### Given records ###

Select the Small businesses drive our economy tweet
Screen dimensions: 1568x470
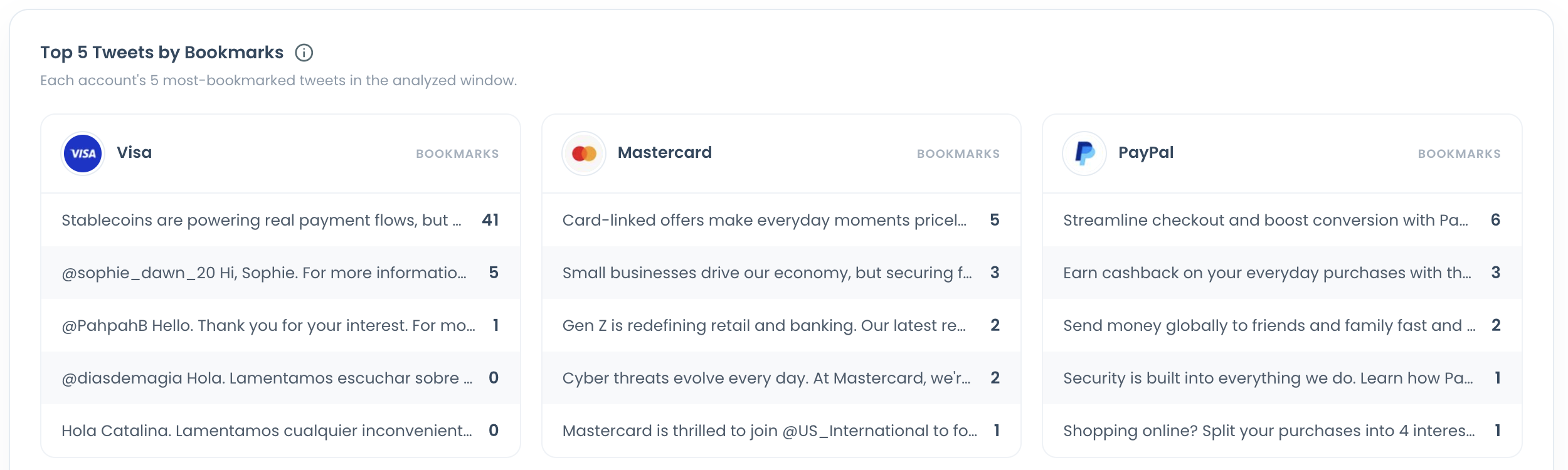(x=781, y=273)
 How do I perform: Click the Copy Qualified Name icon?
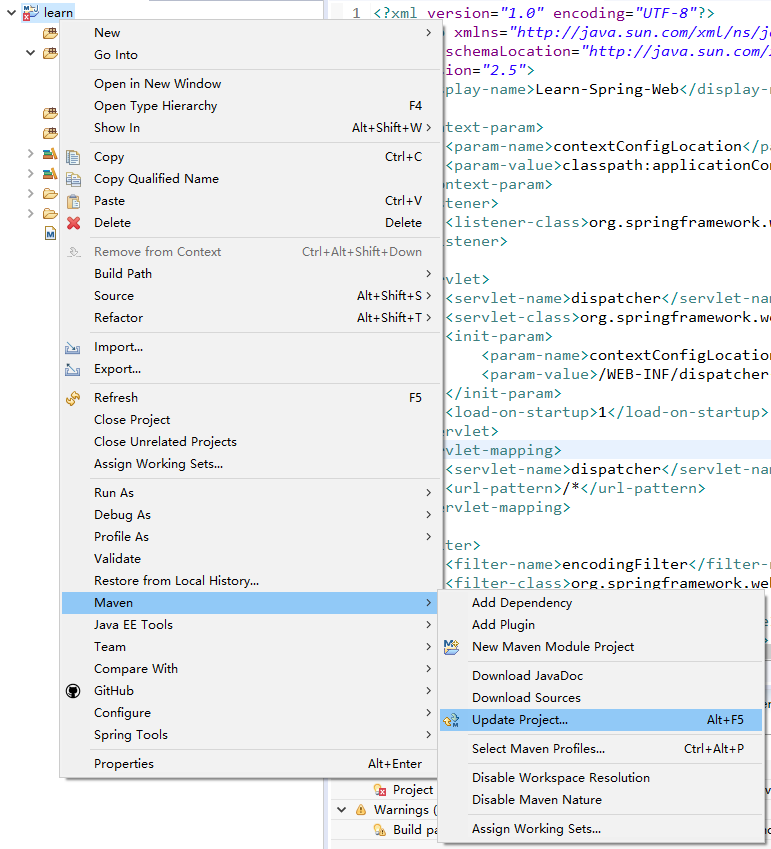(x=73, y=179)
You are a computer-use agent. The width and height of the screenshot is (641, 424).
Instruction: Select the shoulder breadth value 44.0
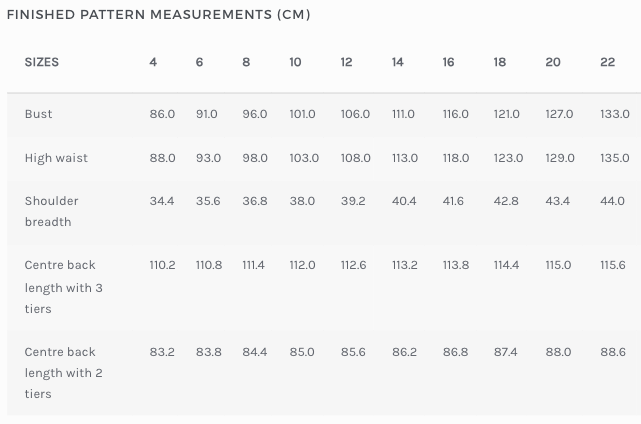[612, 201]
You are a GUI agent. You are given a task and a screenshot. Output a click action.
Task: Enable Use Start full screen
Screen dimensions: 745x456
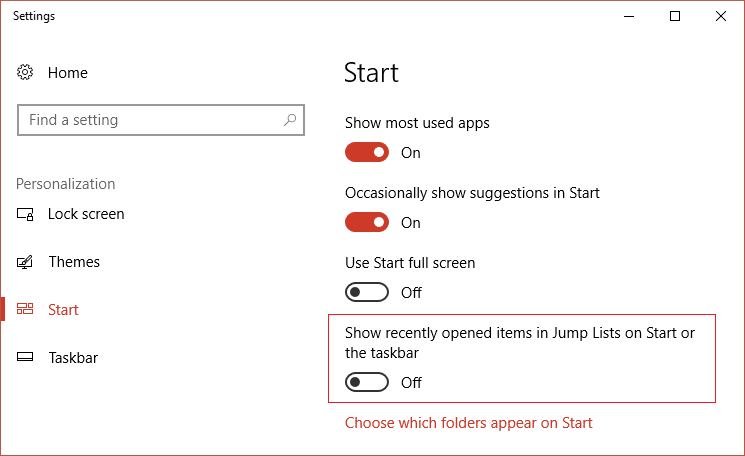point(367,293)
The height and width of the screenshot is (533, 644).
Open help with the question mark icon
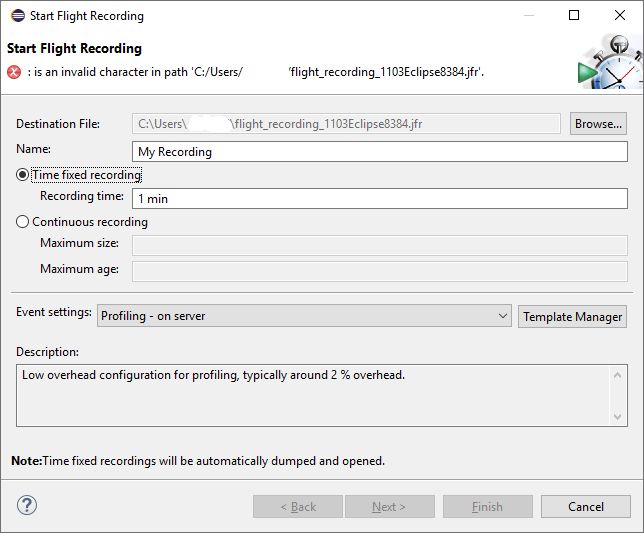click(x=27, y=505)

###

* Directions: Format the text lines of the items above as a JSON list of strings, one string per line, omitting blank lines. Leave the pictures out of the answer.

* Answer to the exercise:
[
  "Select the Small businesses drive our economy tweet",
  "Screen dimensions: 1568x470",
  "(x=781, y=273)",
  " How do I perform: Click the Copy Qualified Name icon?",
  "(x=73, y=179)",
  "You are a computer-use agent. The width and height of the screenshot is (641, 424).",
  "Instruction: Select the shoulder breadth value 44.0",
  "[612, 201]",
  "You are a GUI agent. You are given a task and a screenshot. Output a click action.",
  "Task: Enable Use Start full screen",
  "Screen dimensions: 745x456",
  "point(367,293)",
  "The height and width of the screenshot is (533, 644).",
  "Open help with the question mark icon",
  "click(x=27, y=505)"
]